[Recorded data]
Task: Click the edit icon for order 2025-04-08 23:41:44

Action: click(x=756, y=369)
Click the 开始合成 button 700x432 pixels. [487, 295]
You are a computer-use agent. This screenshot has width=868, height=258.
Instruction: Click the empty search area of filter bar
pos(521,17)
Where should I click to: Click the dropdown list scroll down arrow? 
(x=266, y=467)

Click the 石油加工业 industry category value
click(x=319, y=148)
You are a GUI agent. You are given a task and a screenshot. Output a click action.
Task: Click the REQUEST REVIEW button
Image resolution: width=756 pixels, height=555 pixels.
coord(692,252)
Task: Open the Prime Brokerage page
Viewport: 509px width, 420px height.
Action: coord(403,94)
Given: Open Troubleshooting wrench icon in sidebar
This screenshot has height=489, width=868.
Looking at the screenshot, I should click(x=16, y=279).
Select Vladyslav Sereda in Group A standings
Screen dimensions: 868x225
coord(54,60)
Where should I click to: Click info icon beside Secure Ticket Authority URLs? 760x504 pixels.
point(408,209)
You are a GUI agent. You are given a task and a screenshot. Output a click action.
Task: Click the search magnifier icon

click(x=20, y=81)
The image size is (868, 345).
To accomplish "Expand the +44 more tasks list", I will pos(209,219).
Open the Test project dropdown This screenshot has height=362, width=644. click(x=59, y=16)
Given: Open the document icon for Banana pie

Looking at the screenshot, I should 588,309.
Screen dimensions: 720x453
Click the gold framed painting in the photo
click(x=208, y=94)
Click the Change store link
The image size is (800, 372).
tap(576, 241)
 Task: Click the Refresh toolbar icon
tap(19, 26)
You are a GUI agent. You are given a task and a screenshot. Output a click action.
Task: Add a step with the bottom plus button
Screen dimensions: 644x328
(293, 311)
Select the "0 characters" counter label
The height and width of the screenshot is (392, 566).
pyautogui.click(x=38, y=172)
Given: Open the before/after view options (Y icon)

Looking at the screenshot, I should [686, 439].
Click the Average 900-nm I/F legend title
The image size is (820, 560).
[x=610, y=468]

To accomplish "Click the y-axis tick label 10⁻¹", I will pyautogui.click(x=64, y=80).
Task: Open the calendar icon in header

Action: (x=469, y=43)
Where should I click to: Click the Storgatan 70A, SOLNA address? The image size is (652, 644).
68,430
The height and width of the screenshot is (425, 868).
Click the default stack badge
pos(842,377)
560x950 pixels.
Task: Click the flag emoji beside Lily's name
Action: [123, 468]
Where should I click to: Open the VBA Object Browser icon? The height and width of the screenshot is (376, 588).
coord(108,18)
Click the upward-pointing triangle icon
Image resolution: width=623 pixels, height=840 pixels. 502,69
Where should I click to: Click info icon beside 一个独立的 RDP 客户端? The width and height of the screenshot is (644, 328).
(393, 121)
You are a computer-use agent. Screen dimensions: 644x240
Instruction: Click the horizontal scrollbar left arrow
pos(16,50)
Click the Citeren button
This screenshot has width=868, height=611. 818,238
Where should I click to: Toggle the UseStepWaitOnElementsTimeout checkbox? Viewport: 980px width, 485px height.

ABOUT THIS TASK
Your task is to repeat each of the records above exactly.

RESPONSE TO THIS TASK
Task: Click the edit icon for order 2025-04-08 23:41:44

Action: click(x=756, y=369)
Click the 开始合成 button 700x432 pixels. [487, 295]
You are a computer-use agent. This screenshot has width=868, height=258.
Instruction: Click the empty search area of filter bar
pos(521,17)
Where should I click to: Click the dropdown list scroll down arrow? 
(x=266, y=467)

Click the 石油加工业 industry category value
click(x=319, y=148)
You are a GUI agent. You are given a task and a screenshot. Output a click action.
Task: Click the REQUEST REVIEW button
Image resolution: width=756 pixels, height=555 pixels.
coord(692,252)
Task: Open the Prime Brokerage page
Viewport: 509px width, 420px height.
Action: coord(403,94)
Given: Open Troubleshooting wrench icon in sidebar
This screenshot has height=489, width=868.
Looking at the screenshot, I should click(x=16, y=279).
Select Vladyslav Sereda in Group A standings
Screen dimensions: 868x225
coord(54,60)
Where should I click to: Click info icon beside Secure Ticket Authority URLs? 760x504 pixels.
point(408,209)
You are a GUI agent. You are given a task and a screenshot. Output a click action.
Task: Click the search magnifier icon

click(x=20, y=81)
The image size is (868, 345).
To accomplish "Expand the +44 more tasks list", I will pos(209,219).
Open the Test project dropdown This screenshot has height=362, width=644. click(x=59, y=16)
Given: Open the document icon for Banana pie

Looking at the screenshot, I should 588,309.
Screen dimensions: 720x453
Click the gold framed painting in the photo
click(x=208, y=94)
Click the Change store link
The image size is (800, 372).
tap(576, 241)
 Task: Click the Refresh toolbar icon
tap(19, 26)
You are a GUI agent. You are given a task and a screenshot. Output a click action.
Task: Add a step with the bottom plus button
Screen dimensions: 644x328
(293, 311)
Select the "0 characters" counter label
The height and width of the screenshot is (392, 566).
pyautogui.click(x=38, y=172)
Given: Open the before/after view options (Y icon)

Looking at the screenshot, I should [686, 439].
Click the Average 900-nm I/F legend title
The image size is (820, 560).
[x=610, y=468]

To accomplish "Click the y-axis tick label 10⁻¹", I will pyautogui.click(x=64, y=80).
Task: Open the calendar icon in header

Action: (x=469, y=43)
Where should I click to: Click the Storgatan 70A, SOLNA address? The image size is (652, 644).
68,430
The height and width of the screenshot is (425, 868).
Click the default stack badge
pos(842,377)
560x950 pixels.
Task: Click the flag emoji beside Lily's name
Action: [123, 468]
Where should I click to: Open the VBA Object Browser icon? The height and width of the screenshot is (376, 588).
coord(108,18)
Click the upward-pointing triangle icon
Image resolution: width=623 pixels, height=840 pixels. 502,69
Where should I click to: Click info icon beside 一个独立的 RDP 客户端? The width and height of the screenshot is (644, 328).
(393, 121)
You are a computer-use agent. Screen dimensions: 644x240
Instruction: Click the horizontal scrollbar left arrow
pos(16,50)
Click the Citeren button
This screenshot has width=868, height=611. 818,238
Where should I click to: Toggle the UseStepWaitOnElementsTimeout checkbox? Viewport: 980px width, 485px height.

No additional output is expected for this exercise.